The British National Archives today released a stack of Ministry of Defence documents detailing more than 800 UFO sightings in Britain between 1993 and 1996, including one incident in which floating lights were seen by 70 police and military witnesses. We said it before: technologically advanced aliens would be undetectable. If any have visited our planet, we wouldn’t know about it. Our primitive human-made satellites can read license plates from space, so we tend to think aliens would have devices so sensitive they wouldn't need to come anywhere near Earth to observe us. Moreover, even if they physically visited the planet for purposes of, say, abducting and anally probing us real hard, we wouldn’t necessarily recognize an alien craft as such. But one thing we do have a clue about is the aliens’ intent. If they exist, they’re hostile.
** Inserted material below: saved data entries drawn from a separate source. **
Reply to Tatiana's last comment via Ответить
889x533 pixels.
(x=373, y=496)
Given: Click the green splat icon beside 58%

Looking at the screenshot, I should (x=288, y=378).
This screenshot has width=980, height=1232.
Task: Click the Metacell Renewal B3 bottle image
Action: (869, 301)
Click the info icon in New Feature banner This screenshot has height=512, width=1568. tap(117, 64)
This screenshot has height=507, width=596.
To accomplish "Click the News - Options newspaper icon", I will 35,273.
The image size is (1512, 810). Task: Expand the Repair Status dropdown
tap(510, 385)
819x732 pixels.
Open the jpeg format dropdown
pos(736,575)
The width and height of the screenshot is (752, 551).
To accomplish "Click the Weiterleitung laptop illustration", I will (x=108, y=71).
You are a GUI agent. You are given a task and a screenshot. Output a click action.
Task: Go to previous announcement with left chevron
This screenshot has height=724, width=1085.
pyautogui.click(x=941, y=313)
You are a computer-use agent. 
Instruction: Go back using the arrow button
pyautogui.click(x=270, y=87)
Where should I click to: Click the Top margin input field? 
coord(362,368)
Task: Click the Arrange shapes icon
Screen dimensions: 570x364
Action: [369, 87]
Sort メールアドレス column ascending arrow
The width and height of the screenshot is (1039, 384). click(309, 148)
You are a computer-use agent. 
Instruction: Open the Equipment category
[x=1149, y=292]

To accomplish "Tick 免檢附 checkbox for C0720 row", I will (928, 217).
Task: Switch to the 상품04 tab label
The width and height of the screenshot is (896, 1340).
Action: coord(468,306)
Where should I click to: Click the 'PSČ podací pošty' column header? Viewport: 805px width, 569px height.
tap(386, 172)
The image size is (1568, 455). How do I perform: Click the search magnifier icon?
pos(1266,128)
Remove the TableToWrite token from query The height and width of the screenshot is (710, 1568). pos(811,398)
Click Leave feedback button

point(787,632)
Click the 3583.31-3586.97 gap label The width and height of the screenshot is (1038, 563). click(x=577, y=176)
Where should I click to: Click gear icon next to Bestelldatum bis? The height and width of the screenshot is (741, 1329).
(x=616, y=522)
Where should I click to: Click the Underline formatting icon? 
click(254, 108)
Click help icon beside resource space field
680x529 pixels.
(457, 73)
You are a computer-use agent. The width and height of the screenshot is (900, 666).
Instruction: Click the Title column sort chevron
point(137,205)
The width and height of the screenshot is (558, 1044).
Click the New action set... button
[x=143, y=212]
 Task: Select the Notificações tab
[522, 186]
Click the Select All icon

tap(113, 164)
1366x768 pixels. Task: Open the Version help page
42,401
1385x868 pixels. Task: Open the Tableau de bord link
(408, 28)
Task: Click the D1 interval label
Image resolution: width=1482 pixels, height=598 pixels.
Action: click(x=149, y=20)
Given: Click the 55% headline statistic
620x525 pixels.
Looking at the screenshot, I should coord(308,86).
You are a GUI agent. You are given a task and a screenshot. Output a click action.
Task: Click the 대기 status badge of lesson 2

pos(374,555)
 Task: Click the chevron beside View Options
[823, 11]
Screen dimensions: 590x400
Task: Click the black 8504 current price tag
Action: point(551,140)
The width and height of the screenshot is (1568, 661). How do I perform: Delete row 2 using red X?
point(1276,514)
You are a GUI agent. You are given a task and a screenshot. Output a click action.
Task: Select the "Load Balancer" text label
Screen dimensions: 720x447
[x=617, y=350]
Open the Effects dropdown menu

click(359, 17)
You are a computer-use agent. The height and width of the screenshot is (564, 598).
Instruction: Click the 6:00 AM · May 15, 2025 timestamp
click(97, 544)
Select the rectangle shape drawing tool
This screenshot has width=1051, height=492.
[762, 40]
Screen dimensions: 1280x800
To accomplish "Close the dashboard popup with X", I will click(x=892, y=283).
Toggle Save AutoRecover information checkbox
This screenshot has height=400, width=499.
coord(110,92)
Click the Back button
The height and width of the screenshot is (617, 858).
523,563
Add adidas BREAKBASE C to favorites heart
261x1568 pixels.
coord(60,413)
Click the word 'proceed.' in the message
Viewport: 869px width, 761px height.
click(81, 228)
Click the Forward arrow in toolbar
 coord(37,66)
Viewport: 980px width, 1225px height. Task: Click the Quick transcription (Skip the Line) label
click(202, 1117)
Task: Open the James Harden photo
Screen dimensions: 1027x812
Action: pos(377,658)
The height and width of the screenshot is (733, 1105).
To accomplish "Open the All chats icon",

We know because if they were benevolent they’d abduct Rush Limbaugh. Doubtless his sheer bulk poses technological challenges in terms of levitating him to the mothership, but we’d be willing to push from this end if it helped.
Aliens are unimaginably advanced but haven’t figured out stealth technology.
Personally, we think if aliens were able to traverse the immense gulfs of space to visit Earth, by definition they’d be technologically advanced enough to prevent us from seeing them. But UFO believers are legion, and UFO websites continue to grow in popularity, particularly in France, where unidentified flying objects are known as Objets Volant Non-Identifié, or OVNIs. The images here are from the French website forum-ovni-ufologie.com. From top to bottom they were shot—or perhaps faked, depending on your beliefs—in Catalina, U.S.A. July 9, 1947, Bulawayo, Rhodesia 1953, Barra-da-Tijuca, Brazil 1952, Liege, Belgium 1990, Phoenix, U.S.A. 1997, Lac Chauvet, Puy de Dôme, France 1952, and above Lago di Cota, Costa Rica 1971.